### [How to complete this task]
Among the entries below, find the line with "[Log In] (32, 134)", then quote it and each following line up to and including the line with "[Click to enlarge] (550, 409)", and nothing else.

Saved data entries
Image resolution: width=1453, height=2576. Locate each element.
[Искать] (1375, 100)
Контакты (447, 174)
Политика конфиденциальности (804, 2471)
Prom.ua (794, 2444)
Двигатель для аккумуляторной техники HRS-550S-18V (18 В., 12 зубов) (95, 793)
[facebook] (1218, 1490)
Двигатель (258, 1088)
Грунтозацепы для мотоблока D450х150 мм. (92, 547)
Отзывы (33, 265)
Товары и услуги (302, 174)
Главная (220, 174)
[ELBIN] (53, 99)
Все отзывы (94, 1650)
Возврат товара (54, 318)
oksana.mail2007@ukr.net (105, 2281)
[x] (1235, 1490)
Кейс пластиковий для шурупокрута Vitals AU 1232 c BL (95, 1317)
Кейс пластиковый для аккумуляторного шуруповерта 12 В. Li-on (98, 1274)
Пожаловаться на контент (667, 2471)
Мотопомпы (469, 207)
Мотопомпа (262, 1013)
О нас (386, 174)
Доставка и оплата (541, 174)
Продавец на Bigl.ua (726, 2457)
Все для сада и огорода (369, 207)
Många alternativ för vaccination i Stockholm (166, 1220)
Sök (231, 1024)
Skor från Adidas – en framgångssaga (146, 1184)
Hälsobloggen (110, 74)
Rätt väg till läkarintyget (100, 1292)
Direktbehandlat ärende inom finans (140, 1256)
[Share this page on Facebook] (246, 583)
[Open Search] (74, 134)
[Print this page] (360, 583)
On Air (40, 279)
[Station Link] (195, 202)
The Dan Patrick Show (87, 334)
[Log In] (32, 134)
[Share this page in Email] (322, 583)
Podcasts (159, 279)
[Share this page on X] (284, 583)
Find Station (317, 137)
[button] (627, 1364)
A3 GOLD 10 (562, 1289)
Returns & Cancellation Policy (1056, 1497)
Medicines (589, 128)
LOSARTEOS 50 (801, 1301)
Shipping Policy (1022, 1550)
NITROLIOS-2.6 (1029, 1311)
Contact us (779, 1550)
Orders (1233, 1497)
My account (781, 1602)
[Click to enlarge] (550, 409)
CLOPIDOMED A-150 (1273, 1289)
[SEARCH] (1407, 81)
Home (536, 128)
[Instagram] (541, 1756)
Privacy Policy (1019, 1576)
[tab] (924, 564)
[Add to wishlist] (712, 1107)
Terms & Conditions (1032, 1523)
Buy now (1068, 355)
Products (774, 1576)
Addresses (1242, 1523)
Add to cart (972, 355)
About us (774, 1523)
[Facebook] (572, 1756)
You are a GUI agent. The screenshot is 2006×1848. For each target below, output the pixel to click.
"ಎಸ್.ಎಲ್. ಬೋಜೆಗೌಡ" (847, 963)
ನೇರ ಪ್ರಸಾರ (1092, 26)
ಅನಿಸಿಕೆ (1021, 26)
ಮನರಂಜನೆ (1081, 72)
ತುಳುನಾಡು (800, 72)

### [Response below]
[Log In] (32, 134)
[Share this page in Email] (322, 583)
Podcasts (159, 279)
[Share this page on X] (284, 583)
Find Station (317, 137)
[button] (627, 1364)
A3 GOLD 10 (562, 1289)
Returns & Cancellation Policy (1056, 1497)
Medicines (589, 128)
LOSARTEOS 50 (801, 1301)
Shipping Policy (1022, 1550)
NITROLIOS-2.6 (1029, 1311)
Contact us (779, 1550)
Orders (1233, 1497)
My account (781, 1602)
[Click to enlarge] (550, 409)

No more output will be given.